Anjuna’s Analysis of the Uber Security Incident

Published on
Nov 1, 2022
Anjuna’s Confidential Computing makes sensitive assets, code, and data invisible and inaccessible to attackers already inside the network.

Breaches cannot be stopped, but Anjuna’s Confidential Computing makes sensitive assets, code, and data invisible and inaccessible to attackers already inside the network.

First and foremost, the recent Uber breach once again reveals that the weakest link will always be exploited every time: people and clear, accessible data; and we can expect this to happen again and again. It also reminds us that well-intentioned companies with brilliant products can also fall foul of risks with heavy impact. The good news is there are new ways to mitigate the consequences far more thoroughly than ever before. However, it takes both a shift in thinking and the application of new technology approaches to make weak links just an everyday "weakness" and not a link to something much more valuable and sensitive - enterprise and customer data.

Exploiting the Weakest Link

If the reports are accurate, the Uber attacker gained access to a username and password, social engineered past the Multi-Factor Authentication, and was able to freely scan Uber’s network and find a PowerShell script with administrative access. Using this elevated privilege, the attacker was able to obtain access to Uber’s secrets and Privileged Access Management (PAM) system that exposed the attacker to cryptographic secrets, application keys, encryption keys, and downstream apps - including Slack, VPNs, key management servers and deeper into the network including databases and source code. This is potentially a game-over moment: when a privileged access management solution is breached, nothing is safe.

Diagram - Michael Koczwara

Credit: Michael Koczwara

Don't Fight on Their Terms

Attackers will always find a way to gain access to your network and systems - that’s a given. The attack surface of an IT environment processing sensitive data and code is often massive, especially with modern microservice architectures. However, what if you could dramatically reduce the attack surface to your PAM/secrets manager, API, and CI/CD Pipeline - and even make data and applications invisible and inaccessible to the wrong parties with a hardware-enforced shield? This is exactly what Confidential Computing solutions do - and yet its widespread adoption has yet to be recognized, so the question remains: why isn’t it more ubiquitous? The answer may be unsurprising that most Confidential Computing solutions are incredibly inconvenient to deploy, often diverting considerable resources in a DIY effort or requiring the architecting of applications for use with commercial offerings. Anjuna’s Confidential Computing Platform allows workloads and applications, including key management systems (KMS) and PAM systems, to be truly isolated even when attackers are already moving around IT systems and cloud infrastructure with root-level access. This is protection at the CPU level that cannot be manipulated - not just software.

Solving for Secret Zero

In the Uber case, even if the Key Management Server itself had not been breached, the attacker would have eventually gained access to sensitive data and secrets by simply acquiring root access or leveraging memory scraping or process dumping techniques which is potentially a longer and somewhat harder process, but the logical next step in the attack had they not acquired the privileged credentials to the KMS and PAM systems right away.

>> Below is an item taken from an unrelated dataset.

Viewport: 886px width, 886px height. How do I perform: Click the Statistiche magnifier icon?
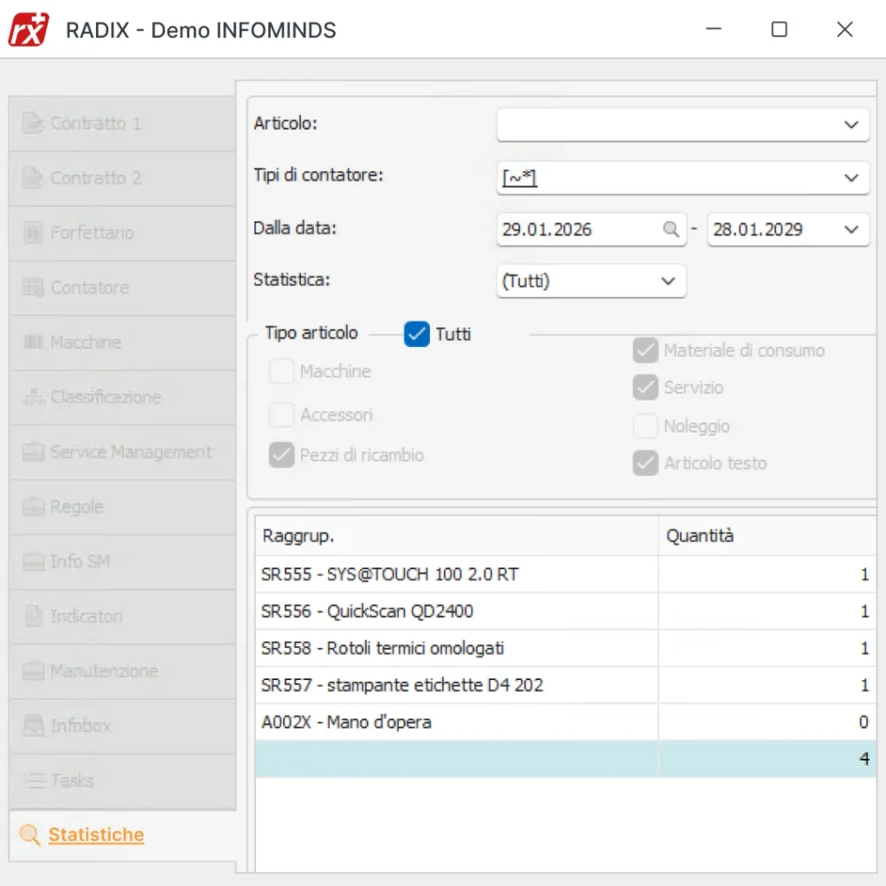(x=30, y=835)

The truth is, there is a critical industry risk that until now has not been fully solved: managing human and machine credentials in software, especially secrets which must be present during software start phases without intervention, like a container booting or an app scaling up new instances. This is an intractable problem that cannot be solved without a completely different compute trust model. The industry calls it the "Secret Zero problem."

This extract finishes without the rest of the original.